The FCC's action is also notable because it marks the first time the FCC has determined that a failure to employ reasonable data security practices to protect customer data constitutes an "unjust and unreasonable" practice in violation of section 201(b) of the Communications Act. In doing so, the FCC appears be following the FTC's and other regulators' lead in requiring companies to take industry-appropriate steps to protect certain types of sensitive customer data.

Although this action marked the FCC's first foray into data security, it did not come without controversy as Commissioners Ajit Pai and Michael O'Rielly dissented in separate statements, available here and here, saying the Commission lacked the legal basis to act on the matter and that its action likely would not stand up under judicial scrutiny. They criticized their colleagues' interpretation of the Act as imposing a duty to protect PII, and disputed the notion that section 222 extends to anything beyond CPNI as defined in the statute. They also took exception to the majority's issuance of a fine in the absence of "prior fair warning." As Commissioner Pai noted in his dissent, "[t]he Commission has never interpreted the Act to impose an enforceable duty on carriers to 'employ reasonable data security practices to protect' PII." However, the validity of those objections will not be tested in this case, as the Consent Decree reiterates the FCC's interpretation of sections 201 and 222 of the Act and, for purposes of this settlement, TerraCom and YourTel had admitted that their actions violated those provisions.

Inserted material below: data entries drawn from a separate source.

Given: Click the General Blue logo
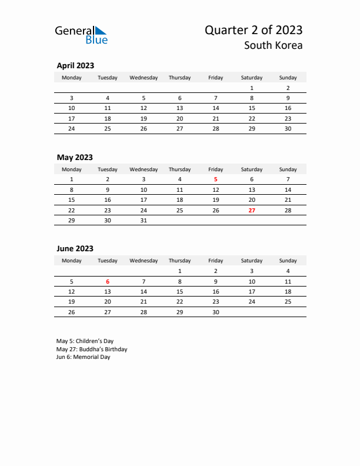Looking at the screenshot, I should (x=81, y=35).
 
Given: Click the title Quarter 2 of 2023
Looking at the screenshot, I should (x=254, y=30).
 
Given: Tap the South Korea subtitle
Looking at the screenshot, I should (x=274, y=45).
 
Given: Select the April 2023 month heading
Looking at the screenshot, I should (x=75, y=66).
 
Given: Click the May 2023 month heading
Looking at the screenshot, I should (x=75, y=157).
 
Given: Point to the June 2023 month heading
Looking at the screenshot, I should (x=75, y=249).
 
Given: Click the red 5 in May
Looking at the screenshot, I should (x=215, y=179).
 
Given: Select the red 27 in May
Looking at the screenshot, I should (x=252, y=210).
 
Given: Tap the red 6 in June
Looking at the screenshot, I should (x=108, y=281).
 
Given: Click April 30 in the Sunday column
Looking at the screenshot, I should (x=288, y=129).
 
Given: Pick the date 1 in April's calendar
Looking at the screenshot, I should (x=252, y=88).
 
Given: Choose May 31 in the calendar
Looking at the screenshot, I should (x=144, y=220).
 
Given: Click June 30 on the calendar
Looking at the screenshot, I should (x=215, y=312).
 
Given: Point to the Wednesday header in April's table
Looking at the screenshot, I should (x=144, y=77).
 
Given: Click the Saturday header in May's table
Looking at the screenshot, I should (x=252, y=169).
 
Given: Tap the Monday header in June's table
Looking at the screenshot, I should (x=72, y=261).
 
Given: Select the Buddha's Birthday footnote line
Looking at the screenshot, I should (x=92, y=349).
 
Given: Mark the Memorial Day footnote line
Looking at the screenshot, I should (x=84, y=357).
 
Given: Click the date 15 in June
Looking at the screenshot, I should (x=179, y=292).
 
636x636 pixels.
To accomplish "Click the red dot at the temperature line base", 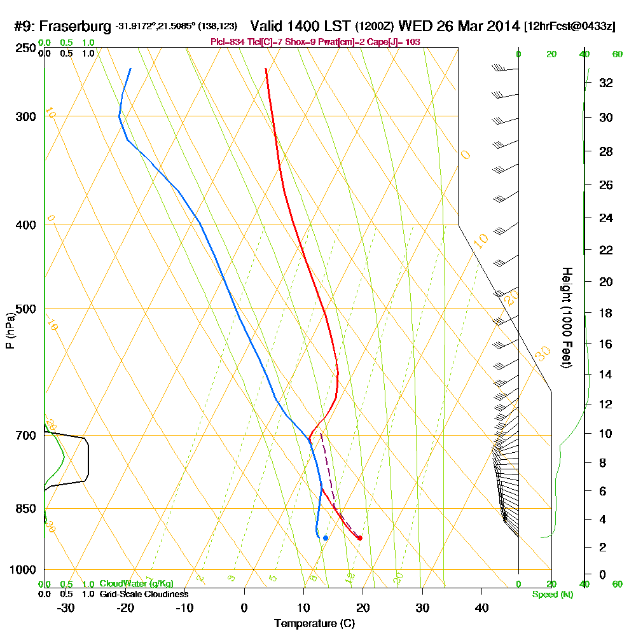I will (x=360, y=538).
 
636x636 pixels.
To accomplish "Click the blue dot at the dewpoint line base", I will (x=325, y=538).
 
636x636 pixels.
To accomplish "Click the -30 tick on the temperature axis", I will (x=66, y=608).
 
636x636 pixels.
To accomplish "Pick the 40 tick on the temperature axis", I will (x=481, y=608).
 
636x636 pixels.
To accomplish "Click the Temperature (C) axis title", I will (x=314, y=624).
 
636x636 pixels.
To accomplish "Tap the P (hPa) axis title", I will (x=10, y=331).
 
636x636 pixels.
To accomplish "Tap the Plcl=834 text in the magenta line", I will (x=226, y=42).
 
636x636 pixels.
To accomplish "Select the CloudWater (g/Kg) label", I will (x=136, y=584).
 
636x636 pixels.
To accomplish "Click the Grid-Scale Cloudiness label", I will (x=143, y=594).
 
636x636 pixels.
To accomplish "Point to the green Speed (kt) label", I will (x=551, y=594).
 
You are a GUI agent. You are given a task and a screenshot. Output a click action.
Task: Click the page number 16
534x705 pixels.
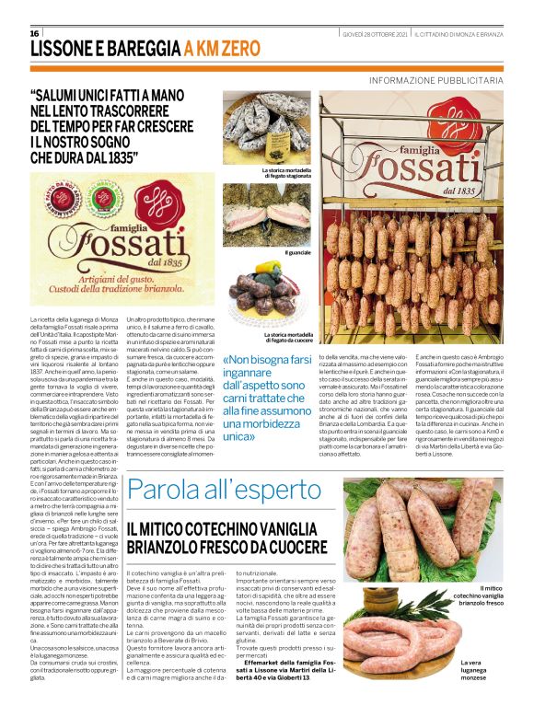35,33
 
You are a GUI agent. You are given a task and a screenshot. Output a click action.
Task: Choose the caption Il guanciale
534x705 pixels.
297,251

In addition to paying the $3.5 million civil penalty, the carriers will have to notify all consumers whose information was subject to unauthorized access and provide complimentary credit monitoring to all affected individuals. The companies have also agreed to take several steps to improve their security practices, such as by implementing both a written information security plan and a data breach response plan, and maintaining stricter oversight of vendors. With respect to the latter requirement, the Consent Decree requires the carriers to exercise up-front due diligence and care in selecting vendors – which, the FCC noted, was completely absent in this case – and also requires clear communications to the carriers' vendor(s) regarding information security expectations through contractual provisions and by sharing the carriers' required compliance manual. In addition, the Consent Decree requires both TerraCom and YourTel to demand that its vendors (and the vendors' employees) participate in the carriers' compliance training program. All of this must be accompanied by continuous monitoring and enforcement of vendors. Although the FCC's opinion neither defines the contractual relationship between the carriers and their third-party vendor nor identifies the vendor's duties and obligations thereunder, the above-listed requirements provide useful guidance on how companies can potentially avoid liability by establishing an appropriate level of oversight with their third-party vendors.

The TerraCom and YourTel Consent Decree reflects an emerging trend in the FCC's approach to privacy and data security enforcement actions. The terms of the compliance plan are very similar to the terms of a recent $25 million AT&T Consent Decree over compromised personal information and CPNI. In both instances, the FCC found the companies liable for insufficient data security practices by citing alleged violations of sections 222 and 201 of the Act. Collectively, these two consent decrees appear to provide a roadmap of the FCC's expectations in the area of data security going forward.

This article is presented for informational purposes only and is not intended to constitute legal advice.